Written instruction:
Write the next part of the PostgreSQL mailing-list thread below about a database that must be vacuumed, starting after its last sentence.

Passage provided:
— begin —

Re: database must be vacuumed with <N> transactions

From: Dave Johansen <davejohansen(at)gmail(dot)com>
To: Keith <keith(at)keithf4(dot)com>
Cc: John Scalia <jayknowsunix(at)gmail(dot)com>, "pgsql-admin(at)postgresql(dot)org" <pgsql-admin(at)postgresql(dot)org>
Subject: Re: database must be vacuumed with <N> transactions
Date: 2015-06-29 04:45:01
Message-ID: CAAcYxUcK+=v_t_R_9XwP1Ju+MJONAbSTReEwFx3mSXXn=h8psQ@mail.gmail.com
Views: Raw Message | Whole Thread | Download mbox | Resend email
Thread:
Lists: pgsql-admin

On Thu, Jun 25, 2015 at 6:39 PM, Keith <keith(at)keithf4(dot)com> wrote:

> On Thu, Jun 25, 2015 at 8:57 PM, Dave Johansen <davejohansen(at)gmail(dot)com>
> wrote:
>
>> On Thu, Jun 25, 2015 at 2:23 PM, Keith <keith(at)keithf4(dot)com> wrote:
>>
>>> On Thu, Jun 25, 2015 at 2:42 PM, Dave Johansen <davejohansen(at)gmail(dot)com>
>>> wrote:
>>>
>>>> On Thu, Jun 25, 2015 at 11:38 AM, John Scalia <jayknowsunix(at)gmail(dot)com>
>>>> wrote:
>>>>
>>>>> The pg_stat_activity table will show you which processes are doing
>>>>> what, and you'll be able to see their process ID from the O/S. That might
>>>>> help you.

— end —

Given data:
— begin —

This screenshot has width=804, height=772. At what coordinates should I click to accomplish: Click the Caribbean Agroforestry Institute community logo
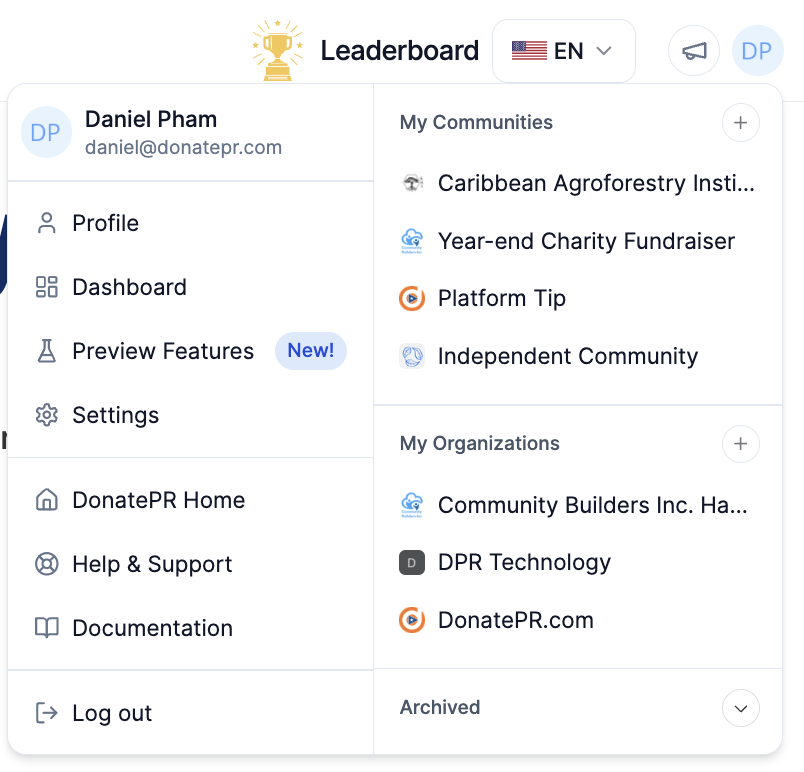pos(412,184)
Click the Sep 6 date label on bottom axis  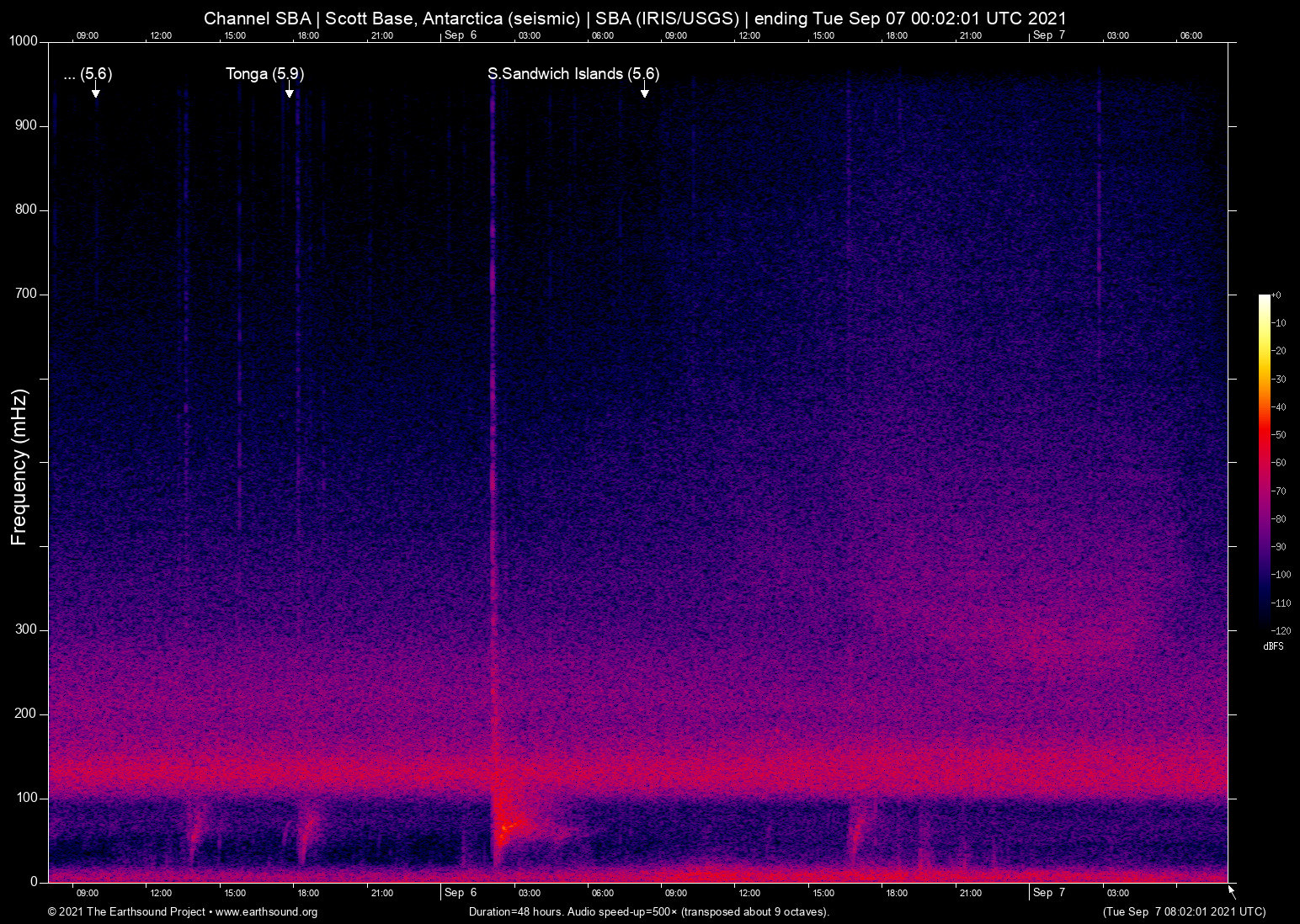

— end —

Result below:
>>>>>
>>>>
>>>> Yes, but I need to see which process ID is doing a TON of small
>>>> transactions which is causing the XID to increment at an unexpectedly high
>>>> rate and so my question is "if there's a way for me to get the XID for
>>>> every connection/query?".
>>>>
>>>
>>> Look at the log_line_prefix options. To get everything you're looking
>>> for to try and identify where this is coming from look at using at a
>>> minimum: %p, %r, %m, %x, %u, %d
>>>
>>>
>>> http://www.postgresql.org/docs/8.4/static/runtime-config-logging.html#GUC-LOG-LINE-PREFIX
>>>
>>
>> We found the source of the issue. It's a function that we're using to all
>> a table to be populated from multiple processes. You can see the details
>> here:
>>
>> http://www.postgresql.org/message-id/CAAcYxUf9o3NpiKaHdeShO_iJjm92314eX6ko0JvJidmksutkJg@mail.gmail.com
>>
>> Any ideas on how we could handle this with causing it to increment the
>> XID?
>>
>
> Not sure on how to avoid the xid increment on this. I doubt this can be
> avoided, but hopefully someone else can respond to your other email with a
> more definitive answer.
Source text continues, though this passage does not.